(Collection entries)
++++++++++++++++++++
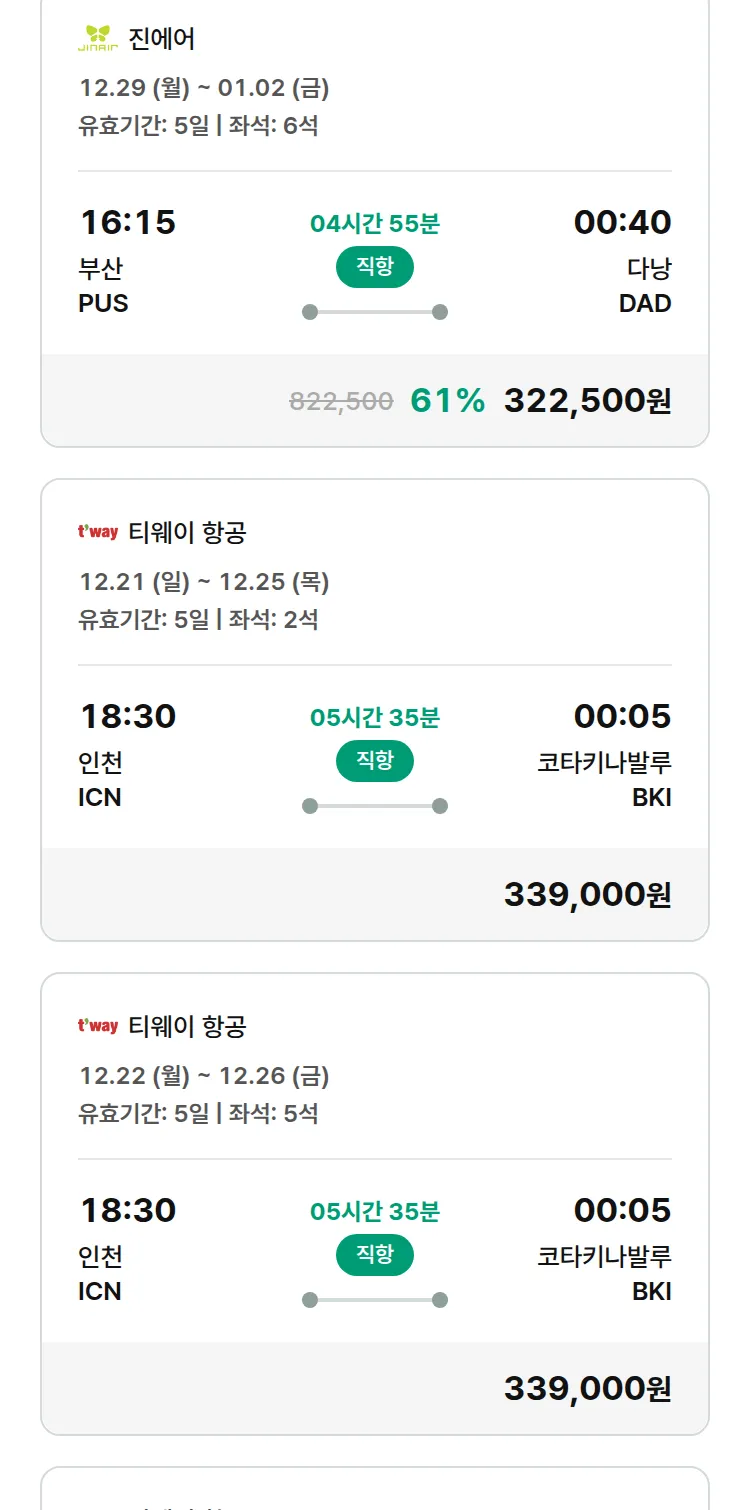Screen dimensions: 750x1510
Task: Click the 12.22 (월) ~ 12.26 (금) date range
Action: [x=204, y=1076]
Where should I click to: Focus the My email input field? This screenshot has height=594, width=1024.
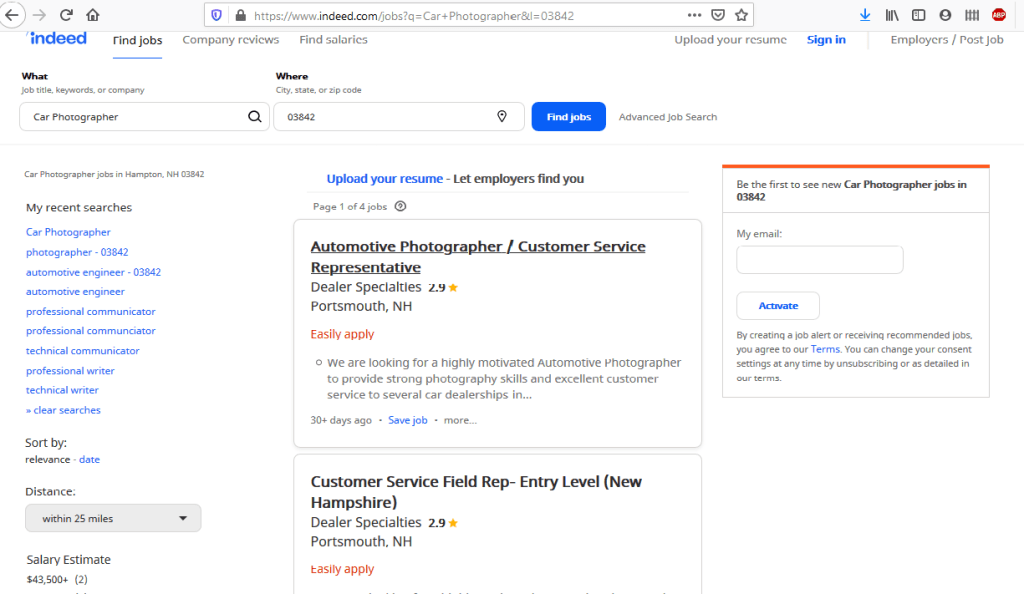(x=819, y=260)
++++++++++++++++++++
Each line from the one with "Where should I" through the final line of the records must be copied exactly, with no pictures and no additional lines.

### Solution to the exercise
Where should I click to: Focus the My email input field? This screenshot has height=594, width=1024.
(x=819, y=260)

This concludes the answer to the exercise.